• [Objective] Revise the records from the line with "This screenshot has height=547, width=1102." through the end of the records, putting "Display size" in place of "Screen dimensions" and changing nothing else. Leave the pictures out of your answer.

(Entries on locating words and elements)
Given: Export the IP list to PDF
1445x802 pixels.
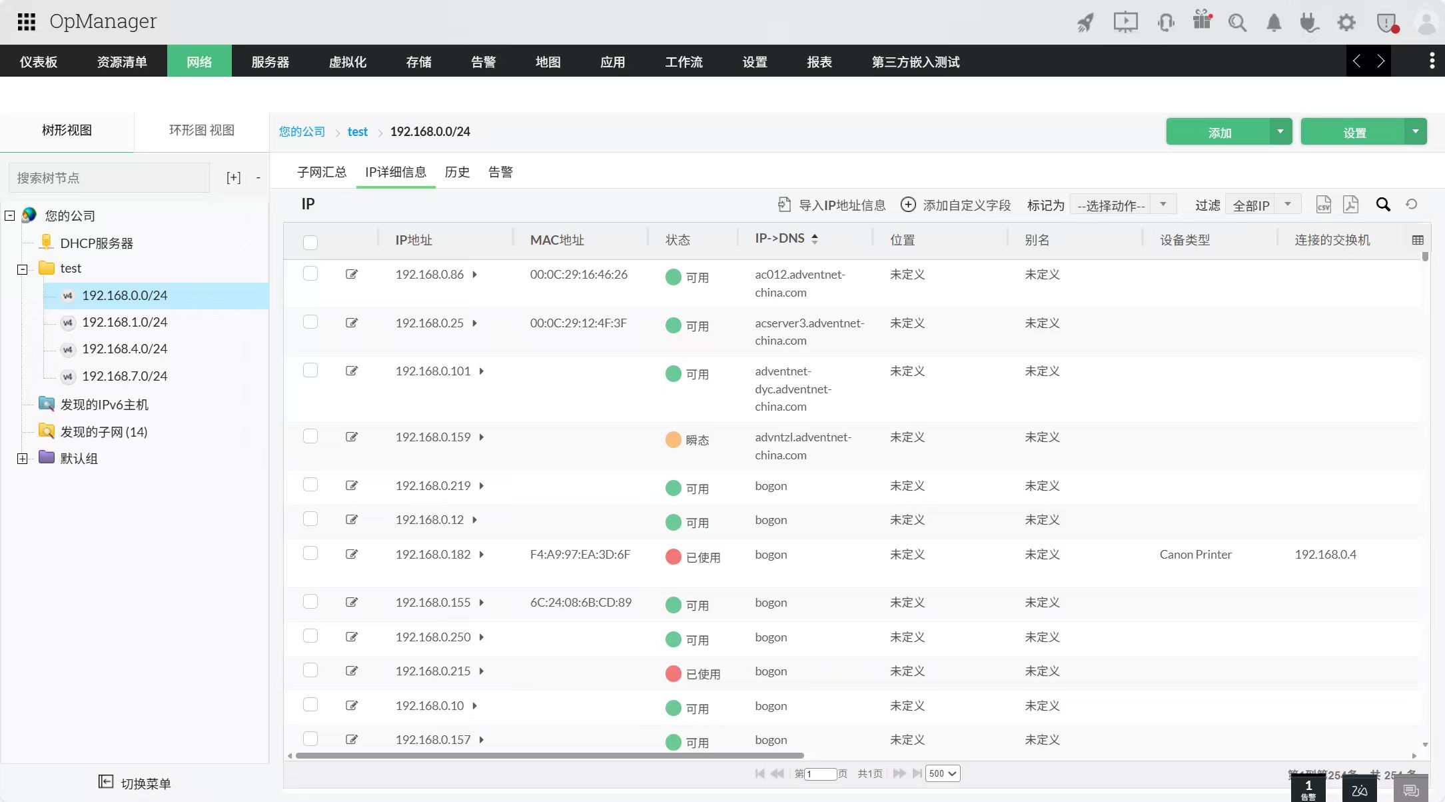Looking at the screenshot, I should 1350,205.
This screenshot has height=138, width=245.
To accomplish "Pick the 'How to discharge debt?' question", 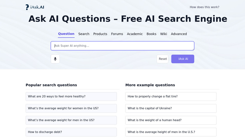I will (x=71, y=132).
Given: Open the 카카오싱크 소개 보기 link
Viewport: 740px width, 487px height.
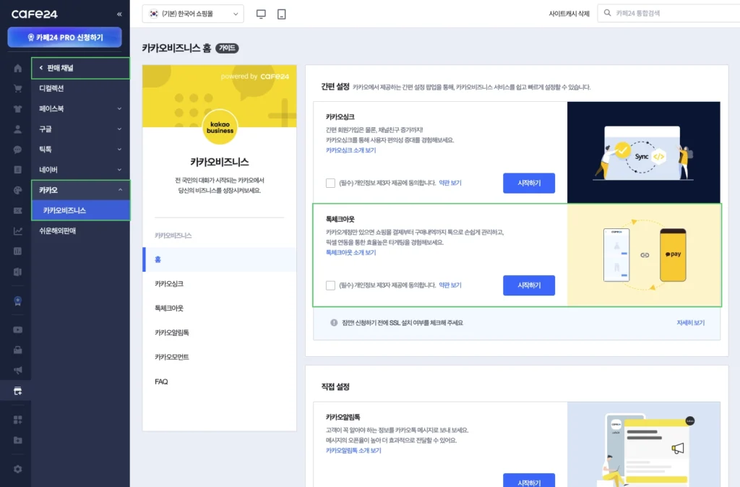Looking at the screenshot, I should [350, 150].
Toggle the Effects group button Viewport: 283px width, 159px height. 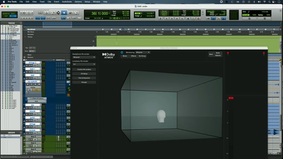134,56
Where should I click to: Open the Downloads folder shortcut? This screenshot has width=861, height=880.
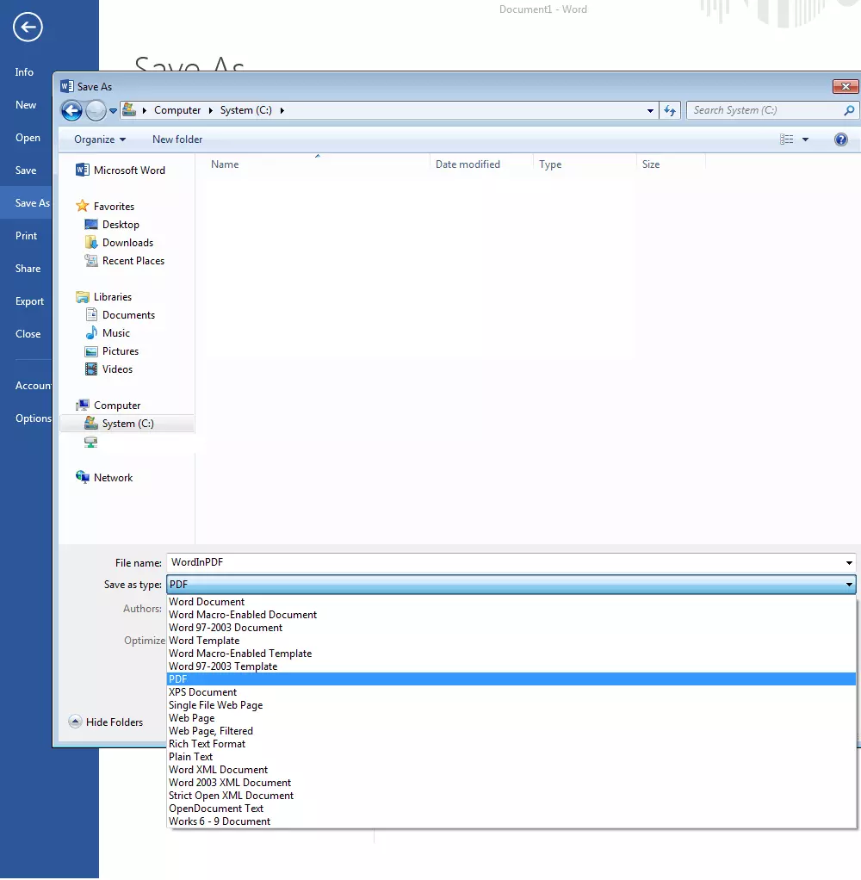pos(127,243)
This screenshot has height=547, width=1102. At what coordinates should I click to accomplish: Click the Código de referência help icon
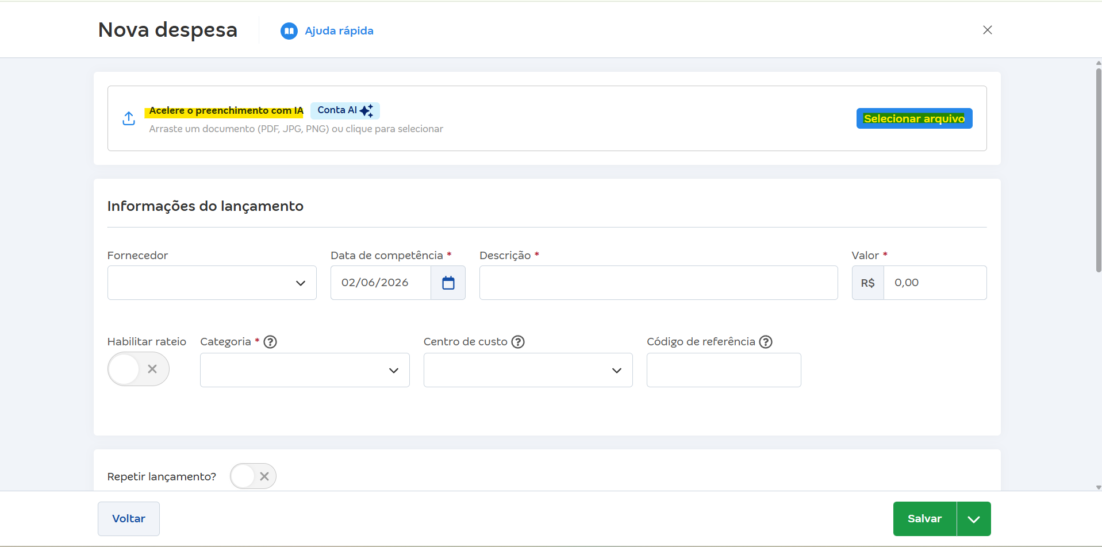[766, 342]
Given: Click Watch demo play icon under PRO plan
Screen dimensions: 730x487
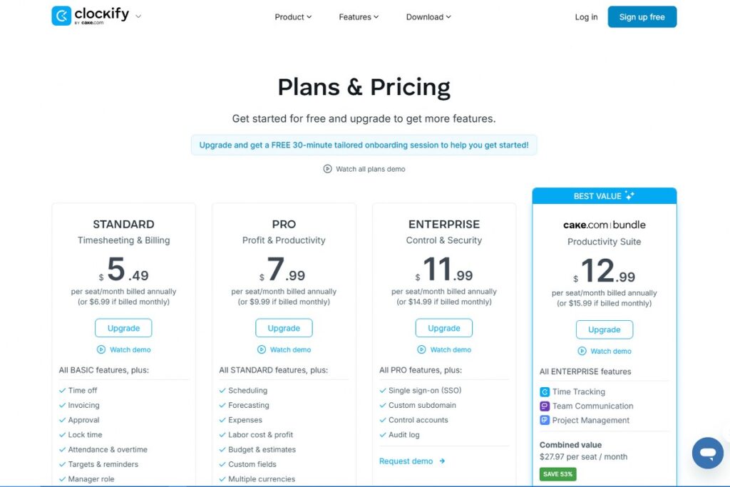Looking at the screenshot, I should click(x=261, y=349).
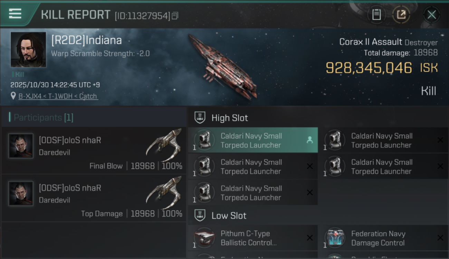Tap the person icon on highlighted torpedo launcher

coord(309,140)
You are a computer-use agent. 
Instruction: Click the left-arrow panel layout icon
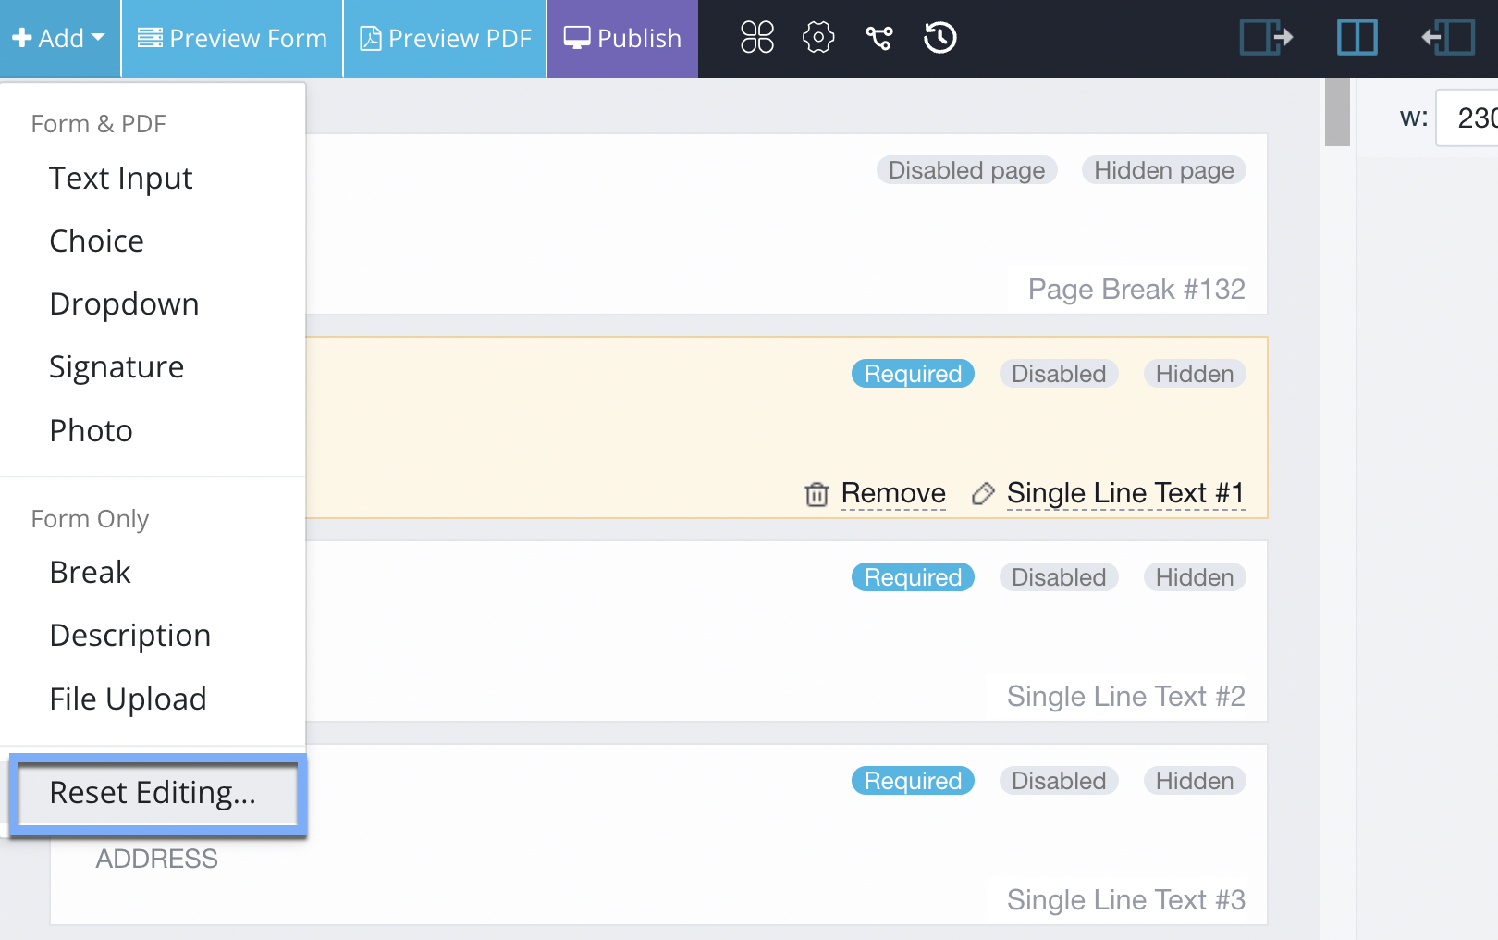(1448, 38)
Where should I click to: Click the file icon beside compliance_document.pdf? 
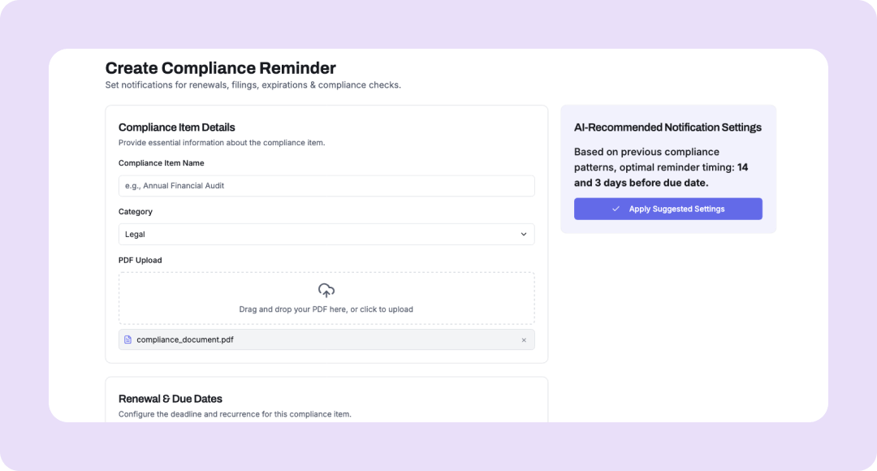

• [Reply]
This screenshot has height=547, width=1102. At what coordinates should I click to accomplish: Click the Código de referência help icon
[766, 342]
Given: Click Watch demo play icon under PRO plan
Display size: 730x487
Looking at the screenshot, I should click(x=261, y=349).
Tap the person icon on highlighted torpedo launcher

coord(309,140)
You are a computer-use agent. 
Instruction: Click the left-arrow panel layout icon
(1448, 38)
Where should I click to: Click the file icon beside compliance_document.pdf? 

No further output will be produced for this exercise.